Он подбирает отвислые губы и мурлычет, расправляя когти.


Я рявкнул – и результатов пришлось ждать недолго.

Жирардену приказали прикончить его собаку. Недолго думая он прислал ко мне своего управляющего, чтобы тот привязал мне камень на шею и утопил меня.


А между тем он отлично мог подождать.

Ибо один вояка взялся отправить меня по‑настоящему на тот свет, – вояка с султаном на шапке и тремя золотыми нашивками. Как говорят, он уже отточил шпагу и жаждет отомстить за своего генерала.

Этот генерал – Юсуф[32] – варвар, отдал богу свою жалкую душонку. Во имя невинных, убитых по его приказу, я выл возле его трупа, воссылая благодарность смерти.

И вот его штаб поручил самому искусному фехтовальщику пригвоздить меня, окровавленного, к его гробу.

Так по крайней мере говорят. Это только что сообщил мне Верморель.


– Завтра, а может быть даже сегодня вечером, вас вызовут на дуэль...

– Отлично. Садитесь и слушайте меня.

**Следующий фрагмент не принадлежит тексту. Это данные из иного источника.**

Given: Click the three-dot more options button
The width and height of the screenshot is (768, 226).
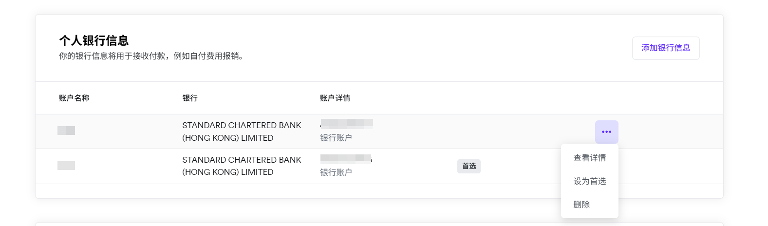Looking at the screenshot, I should coord(606,132).
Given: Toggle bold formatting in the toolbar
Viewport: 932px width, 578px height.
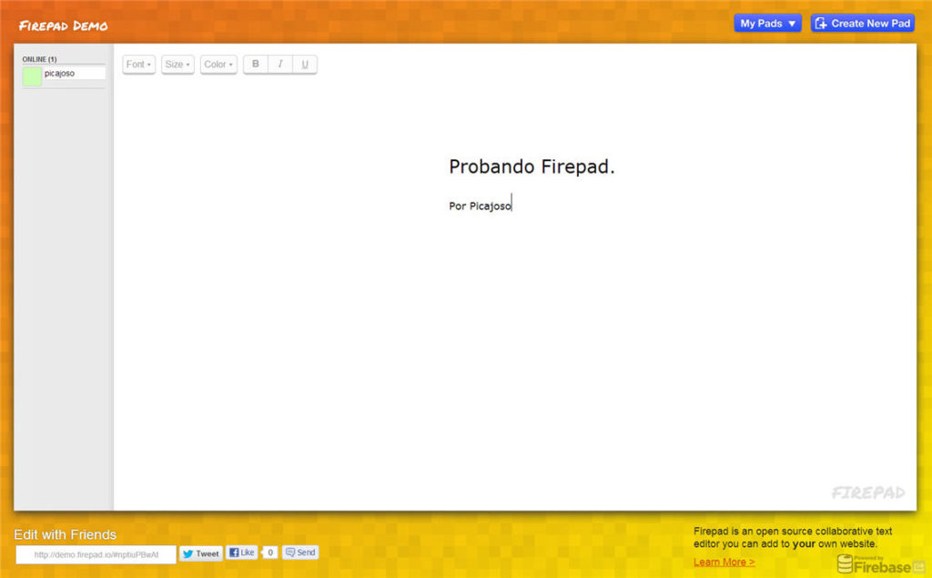Looking at the screenshot, I should (x=256, y=64).
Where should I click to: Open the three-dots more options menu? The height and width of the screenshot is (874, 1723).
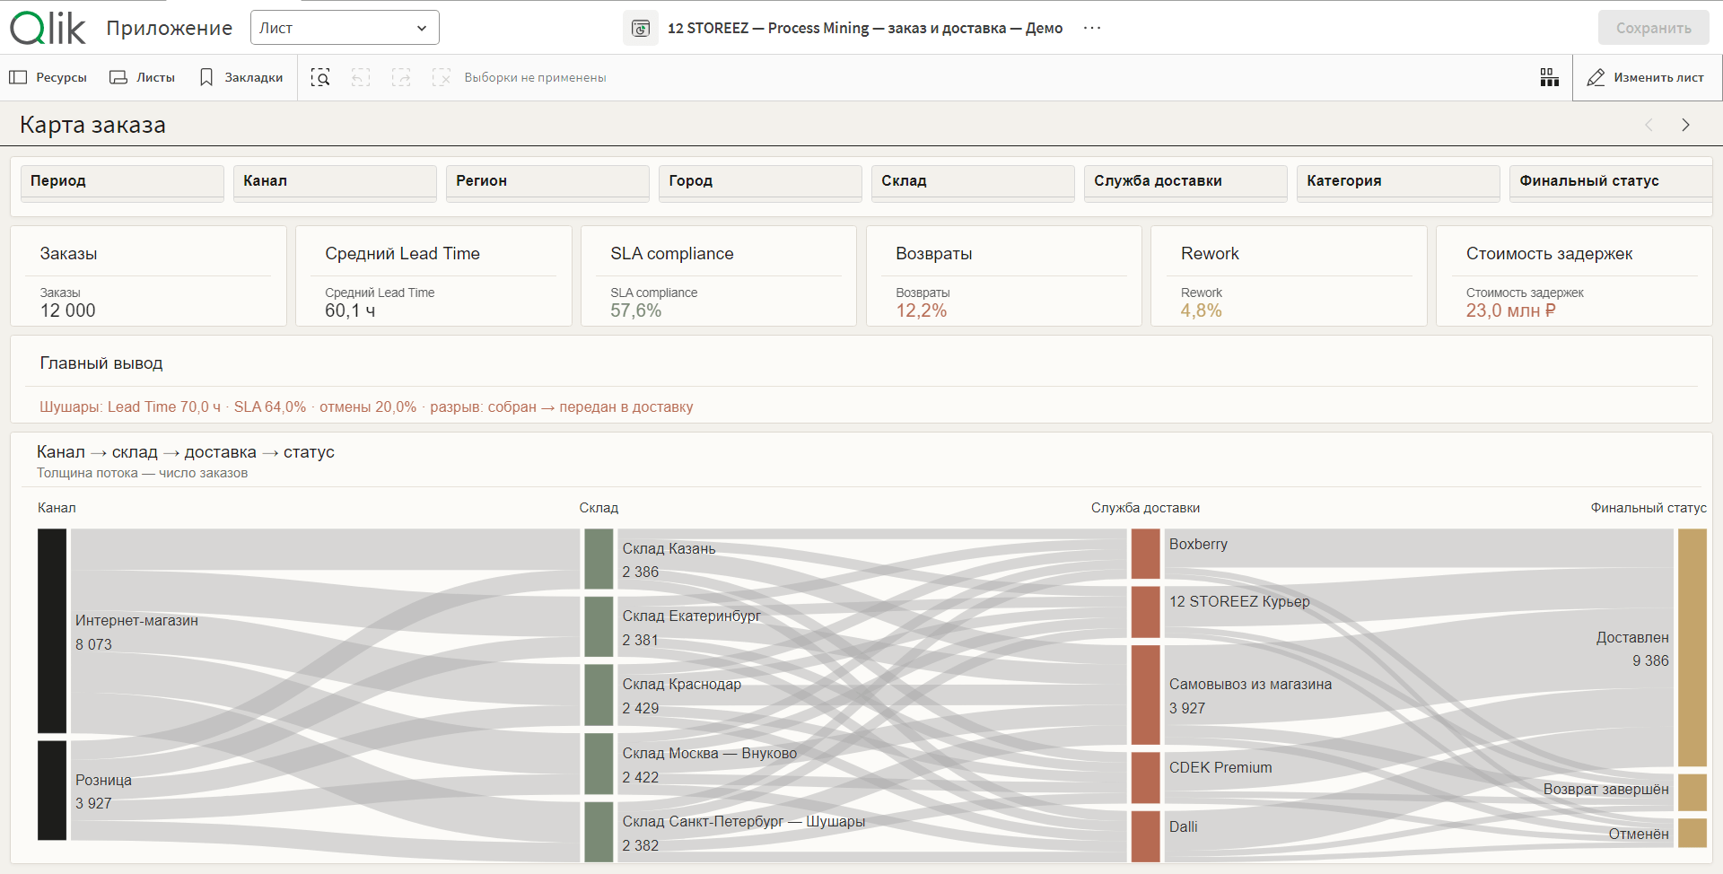1092,28
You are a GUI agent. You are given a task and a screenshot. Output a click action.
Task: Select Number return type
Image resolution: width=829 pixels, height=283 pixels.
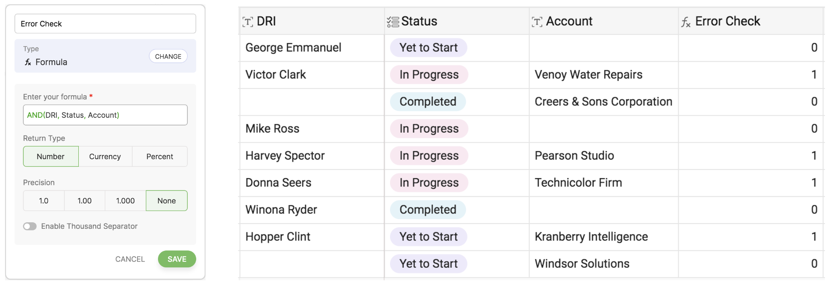point(51,156)
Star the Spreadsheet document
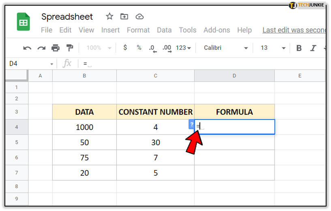 click(x=110, y=17)
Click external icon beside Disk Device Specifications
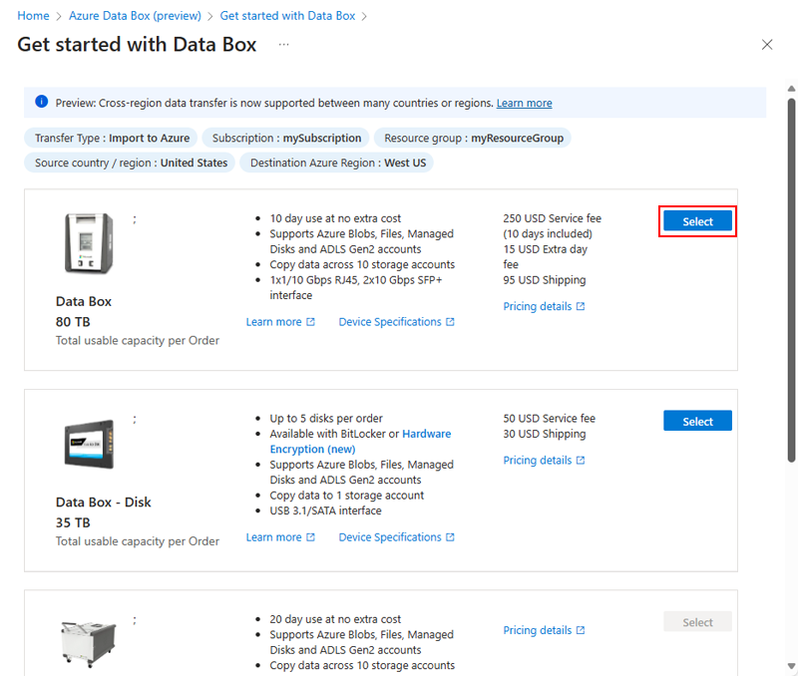The width and height of the screenshot is (798, 676). coord(451,537)
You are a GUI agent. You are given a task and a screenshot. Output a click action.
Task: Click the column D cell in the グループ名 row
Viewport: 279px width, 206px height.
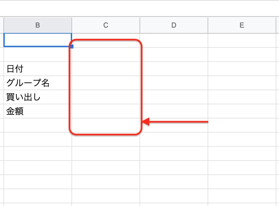click(174, 83)
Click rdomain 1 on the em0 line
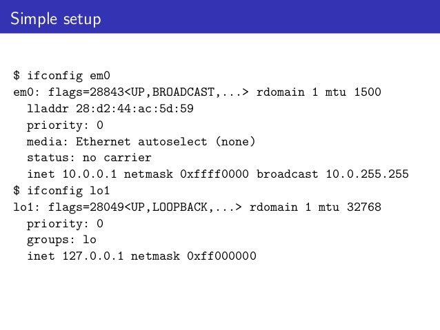440x330 pixels. click(x=288, y=92)

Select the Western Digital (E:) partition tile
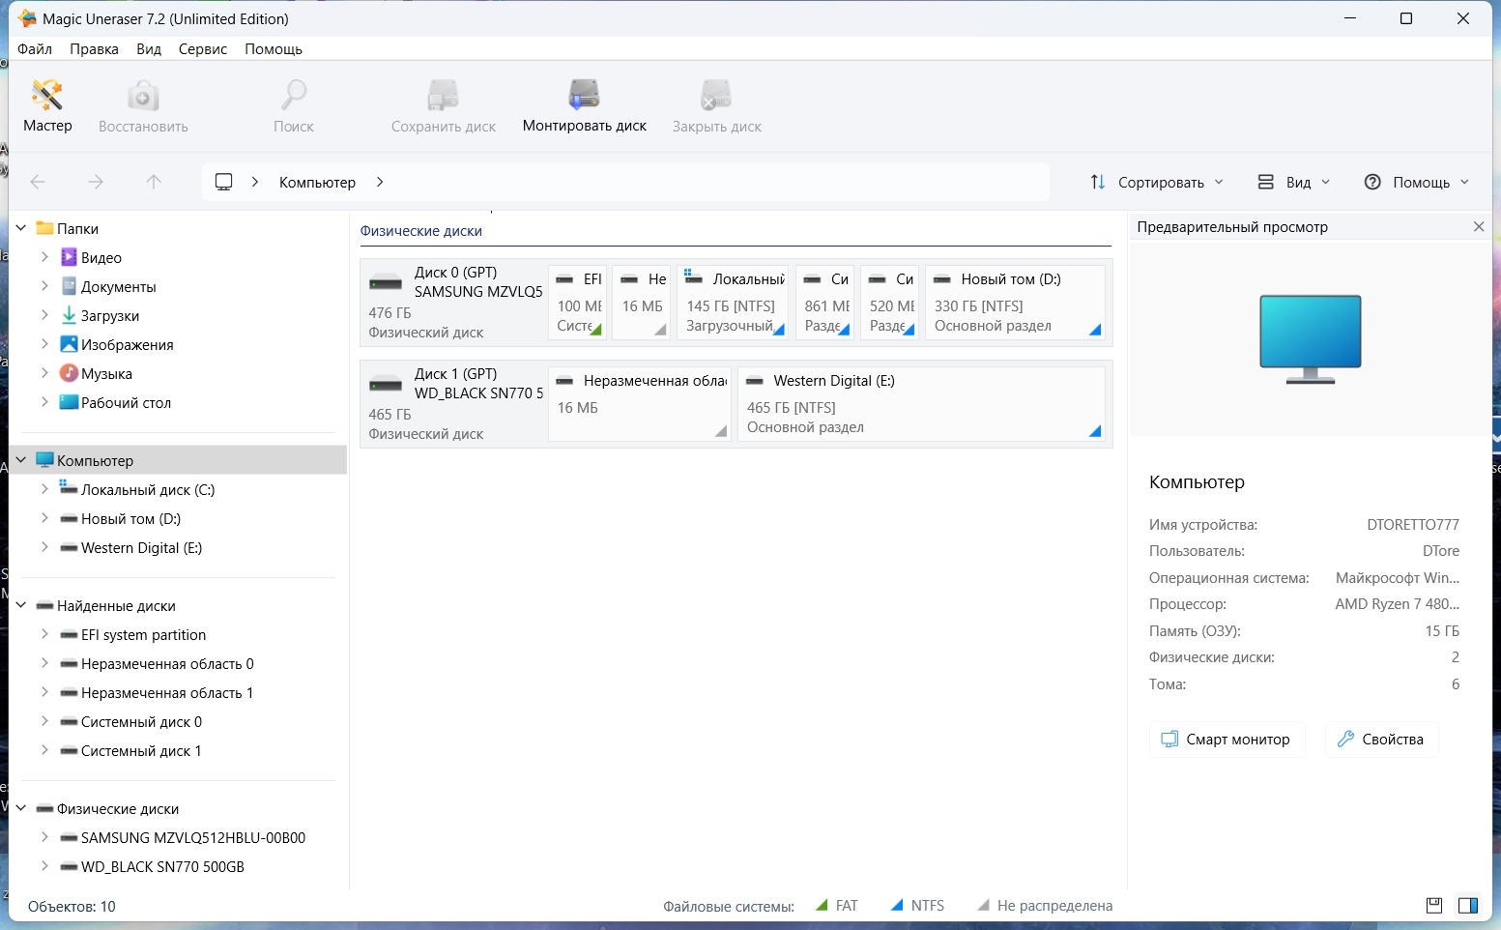921,404
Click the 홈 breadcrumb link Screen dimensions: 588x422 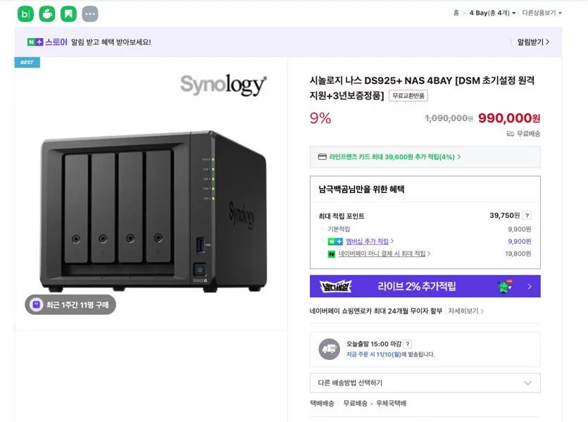click(456, 13)
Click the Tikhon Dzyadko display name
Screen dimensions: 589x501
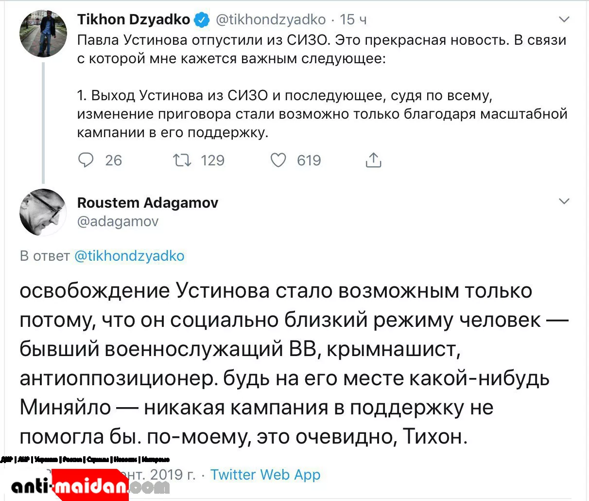tap(134, 19)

Если красные штаны потребуют у меня удовлетворения от имени этого полковника – они получат это удовлетворение в полной мере. Вы слышали о моей дуэли с Пупаром? Было условлено стрелять до последней пули и целиться в грудь, сколько угодно. Но Пупар был моим товарищем, а эти солдафоны – мои враги; стало быть, с ними нужно пойти еще дальше. Будет только одна пуля, одна‑единственная. Место выберем на этом дворе, если им угодно, или же, если они предпочитают, можно пойти туда, где я сразил Пупара. Дуэль состоится через два часа после их визита, без всякого протокола и переговоров. Хотите быть моим секундантом?

– Черт!..

– Значит, вы согласны. Сейчас, дорогой мой, мы разопьем бутылочку хорошего вина и чокнемся за прекрасный случай, дающий возможность мне, штафирке и отщепенцу, прицелиться в полкового командира.


Вечер теплый, мое жилье далеко от шумных улиц... сумерки и тишина.

Два‑три раза по мостовой застучали сапоги. Я думал, что это они ; мне бы хотелось покончить дело разом.

– Теперь уж я приду завтра, – сказал около полуночи Верморель. – Возможно, пароход вышел из Алжира с опозданием. Они могут приехать утром.


Но сегодня, как и вчера, никто не явился.

Можно лопнуть от досады! Запастись мужеством, приготовиться к великолепному концу или к победе, которая увенчает всю жизнь, – и остаться при муках ожидания и унизительной мысли о самоубийстве, внушенной Жирарденом.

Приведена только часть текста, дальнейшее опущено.